## WHAT THIS TASK INVOLVES:
Look through the entries below, please, and copy every line with the word "computer".
------------------------
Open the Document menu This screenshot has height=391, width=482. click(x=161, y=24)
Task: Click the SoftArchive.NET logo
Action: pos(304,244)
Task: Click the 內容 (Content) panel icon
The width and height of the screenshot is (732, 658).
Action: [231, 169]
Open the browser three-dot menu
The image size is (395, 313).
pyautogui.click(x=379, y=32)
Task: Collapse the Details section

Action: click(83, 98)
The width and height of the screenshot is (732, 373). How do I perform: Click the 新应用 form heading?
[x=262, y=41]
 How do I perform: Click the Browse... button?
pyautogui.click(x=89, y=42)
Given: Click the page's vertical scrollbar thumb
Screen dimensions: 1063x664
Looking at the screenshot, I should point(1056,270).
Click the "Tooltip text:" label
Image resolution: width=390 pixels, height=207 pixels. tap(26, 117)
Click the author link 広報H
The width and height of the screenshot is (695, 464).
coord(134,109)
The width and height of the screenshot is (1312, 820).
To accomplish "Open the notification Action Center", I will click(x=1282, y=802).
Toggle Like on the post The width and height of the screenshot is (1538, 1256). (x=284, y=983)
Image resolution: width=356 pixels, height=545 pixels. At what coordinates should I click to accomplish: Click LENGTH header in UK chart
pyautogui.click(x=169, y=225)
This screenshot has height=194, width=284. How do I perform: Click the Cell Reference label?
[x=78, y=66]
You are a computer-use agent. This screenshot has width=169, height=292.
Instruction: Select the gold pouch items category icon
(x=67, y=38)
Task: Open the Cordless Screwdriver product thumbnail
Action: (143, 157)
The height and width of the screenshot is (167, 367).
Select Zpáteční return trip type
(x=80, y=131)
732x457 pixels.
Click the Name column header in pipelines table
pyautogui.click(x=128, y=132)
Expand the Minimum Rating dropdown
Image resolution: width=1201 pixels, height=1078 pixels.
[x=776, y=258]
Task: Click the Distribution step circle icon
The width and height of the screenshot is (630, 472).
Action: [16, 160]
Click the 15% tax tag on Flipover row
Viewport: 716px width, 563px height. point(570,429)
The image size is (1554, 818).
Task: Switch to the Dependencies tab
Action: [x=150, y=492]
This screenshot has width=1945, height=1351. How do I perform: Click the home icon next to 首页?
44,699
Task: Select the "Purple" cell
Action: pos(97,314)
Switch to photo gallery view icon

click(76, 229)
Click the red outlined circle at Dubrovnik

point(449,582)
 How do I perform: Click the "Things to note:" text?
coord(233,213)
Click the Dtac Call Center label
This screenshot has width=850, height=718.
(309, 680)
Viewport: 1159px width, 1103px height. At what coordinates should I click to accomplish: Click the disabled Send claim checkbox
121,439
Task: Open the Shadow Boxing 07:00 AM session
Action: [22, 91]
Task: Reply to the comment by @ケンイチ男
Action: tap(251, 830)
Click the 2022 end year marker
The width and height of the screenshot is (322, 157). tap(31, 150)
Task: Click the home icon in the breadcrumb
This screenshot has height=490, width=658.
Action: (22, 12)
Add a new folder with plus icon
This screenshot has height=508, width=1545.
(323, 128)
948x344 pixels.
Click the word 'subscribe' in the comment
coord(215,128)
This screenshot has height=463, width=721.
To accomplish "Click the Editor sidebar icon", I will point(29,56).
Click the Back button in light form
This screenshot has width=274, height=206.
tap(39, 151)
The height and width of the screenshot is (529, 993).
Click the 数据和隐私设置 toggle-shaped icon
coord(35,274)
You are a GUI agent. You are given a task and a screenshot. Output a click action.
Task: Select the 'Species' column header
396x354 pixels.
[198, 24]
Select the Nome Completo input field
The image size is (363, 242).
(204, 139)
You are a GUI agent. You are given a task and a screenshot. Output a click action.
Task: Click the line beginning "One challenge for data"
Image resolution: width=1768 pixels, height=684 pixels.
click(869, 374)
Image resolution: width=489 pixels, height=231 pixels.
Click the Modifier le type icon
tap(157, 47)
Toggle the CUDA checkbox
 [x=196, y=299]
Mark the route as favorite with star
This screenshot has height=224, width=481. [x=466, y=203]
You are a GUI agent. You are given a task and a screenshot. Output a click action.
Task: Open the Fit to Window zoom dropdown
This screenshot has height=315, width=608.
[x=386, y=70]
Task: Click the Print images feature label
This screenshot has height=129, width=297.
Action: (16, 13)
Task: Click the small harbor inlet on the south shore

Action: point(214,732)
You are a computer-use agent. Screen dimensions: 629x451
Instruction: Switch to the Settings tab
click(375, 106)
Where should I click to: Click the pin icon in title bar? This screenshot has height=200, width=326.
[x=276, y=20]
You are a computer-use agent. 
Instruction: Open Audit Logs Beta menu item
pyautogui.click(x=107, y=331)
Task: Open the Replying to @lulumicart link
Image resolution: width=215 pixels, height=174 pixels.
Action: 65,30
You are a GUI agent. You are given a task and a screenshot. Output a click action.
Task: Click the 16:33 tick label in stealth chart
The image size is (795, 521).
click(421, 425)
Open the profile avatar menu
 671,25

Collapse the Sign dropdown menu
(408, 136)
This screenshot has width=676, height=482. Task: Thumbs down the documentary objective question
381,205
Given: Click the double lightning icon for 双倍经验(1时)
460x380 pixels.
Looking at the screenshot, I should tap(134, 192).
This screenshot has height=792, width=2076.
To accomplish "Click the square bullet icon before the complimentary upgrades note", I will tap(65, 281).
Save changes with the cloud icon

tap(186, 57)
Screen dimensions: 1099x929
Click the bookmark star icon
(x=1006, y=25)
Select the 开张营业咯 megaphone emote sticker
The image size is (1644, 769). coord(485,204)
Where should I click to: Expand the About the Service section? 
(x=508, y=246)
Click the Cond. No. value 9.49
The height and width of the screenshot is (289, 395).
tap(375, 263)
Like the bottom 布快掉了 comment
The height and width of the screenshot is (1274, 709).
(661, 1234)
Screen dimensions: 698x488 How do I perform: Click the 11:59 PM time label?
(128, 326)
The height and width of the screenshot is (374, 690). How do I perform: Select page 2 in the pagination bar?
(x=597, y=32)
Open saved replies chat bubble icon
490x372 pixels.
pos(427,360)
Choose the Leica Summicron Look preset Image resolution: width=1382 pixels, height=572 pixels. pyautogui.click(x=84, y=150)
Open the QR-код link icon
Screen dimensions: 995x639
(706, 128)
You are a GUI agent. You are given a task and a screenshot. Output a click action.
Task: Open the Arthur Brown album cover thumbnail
------------------------
## ANSWER BOX:
You are a computer-use agent. This screenshot has width=169, height=292.
You are a computer-use agent. Screen dimensions: 629x451
You are a computer-use agent. 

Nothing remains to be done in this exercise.